I quit is 1987. I don't know how I would find time to fit it back
into my schedule now. It is such a waste of time.
> Does cut down on "water cooler conversations"
> though. Does mean I have to research modern pop cultural items to
> understand common references; I actually had to look up "American
> Idol" in Wikipedia to see what it was. :-)
My wife and I noticed that you don't have to watch TV to
"participate" in water cooler discussions. They all consist of
repeating what was seen on TV - no more than that: "Did you see him
when he opened that can of grapes! Man, grapes all over. He still had
purple on his shirt when he left the house. Cool." So, you always get
the "highlights", which will keep you right up to date.
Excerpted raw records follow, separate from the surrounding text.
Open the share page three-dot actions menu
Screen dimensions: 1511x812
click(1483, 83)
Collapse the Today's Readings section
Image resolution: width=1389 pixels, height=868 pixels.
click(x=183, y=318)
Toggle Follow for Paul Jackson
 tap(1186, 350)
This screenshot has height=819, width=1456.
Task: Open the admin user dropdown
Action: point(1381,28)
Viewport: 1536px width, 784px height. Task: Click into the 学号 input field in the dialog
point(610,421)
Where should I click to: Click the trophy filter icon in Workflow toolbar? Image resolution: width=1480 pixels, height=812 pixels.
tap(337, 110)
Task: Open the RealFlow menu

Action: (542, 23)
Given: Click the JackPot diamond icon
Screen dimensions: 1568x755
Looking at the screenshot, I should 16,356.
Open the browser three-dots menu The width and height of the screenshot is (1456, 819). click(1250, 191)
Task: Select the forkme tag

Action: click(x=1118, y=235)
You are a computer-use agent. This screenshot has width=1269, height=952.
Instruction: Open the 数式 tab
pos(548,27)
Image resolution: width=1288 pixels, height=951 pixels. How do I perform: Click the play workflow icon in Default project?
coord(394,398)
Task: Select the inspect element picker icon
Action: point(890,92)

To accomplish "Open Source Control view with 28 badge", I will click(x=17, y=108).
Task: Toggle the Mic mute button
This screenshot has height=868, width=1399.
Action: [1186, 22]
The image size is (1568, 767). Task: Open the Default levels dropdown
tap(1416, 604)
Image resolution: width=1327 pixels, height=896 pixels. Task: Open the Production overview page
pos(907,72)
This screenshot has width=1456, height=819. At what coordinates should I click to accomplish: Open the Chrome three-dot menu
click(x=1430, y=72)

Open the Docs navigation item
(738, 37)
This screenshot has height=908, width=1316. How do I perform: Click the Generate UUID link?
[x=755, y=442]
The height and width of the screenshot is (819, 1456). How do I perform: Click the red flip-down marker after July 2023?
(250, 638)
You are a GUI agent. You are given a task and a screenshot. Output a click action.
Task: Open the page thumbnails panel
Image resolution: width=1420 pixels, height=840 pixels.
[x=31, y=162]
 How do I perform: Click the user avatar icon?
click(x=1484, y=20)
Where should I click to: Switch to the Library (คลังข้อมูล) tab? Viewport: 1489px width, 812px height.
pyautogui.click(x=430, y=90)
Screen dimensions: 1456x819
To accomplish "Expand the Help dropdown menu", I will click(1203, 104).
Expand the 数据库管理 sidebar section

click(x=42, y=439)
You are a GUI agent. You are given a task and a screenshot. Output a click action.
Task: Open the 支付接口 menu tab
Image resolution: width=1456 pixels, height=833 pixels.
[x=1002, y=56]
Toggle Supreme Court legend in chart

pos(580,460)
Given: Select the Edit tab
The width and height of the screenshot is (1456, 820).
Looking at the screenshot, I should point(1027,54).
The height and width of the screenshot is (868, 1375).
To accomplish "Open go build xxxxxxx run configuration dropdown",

Later that day you can pop into the conversation with, "Did you see
him open that can of grapes!", and someone will repeat the whole thing
for you. And you have the warm fuzzy feeling of being accepted by the
group.
> Just had no time for TV
> (or leisure, in general) for a few years, and lost interest. For me,
> definitely not worth the cost in money nor time.
Try this some time. Record the sound of your favorite "educational"
TV program. Transcribe the audio track to text. The audio content of
a half hour program seldom fills a sheet of paper.
And the content is drivel. All the statement are qualitative: "This
beautiful tropical butterfly lives high in the forest canopy." Rather
than: "The beautiful Cambodia Flicker Back lives in mahogany trees at
heights between 20 and 50 meters." The information content is aimed at
a rather dull 10-year old.
Not that I am against the populous having their thoughts and desires
centrally controlled. (As Marx would say, "The opiate of the people.")
With out this consumption-driving device, our consumer society would
collapse, devastating my stock market investments.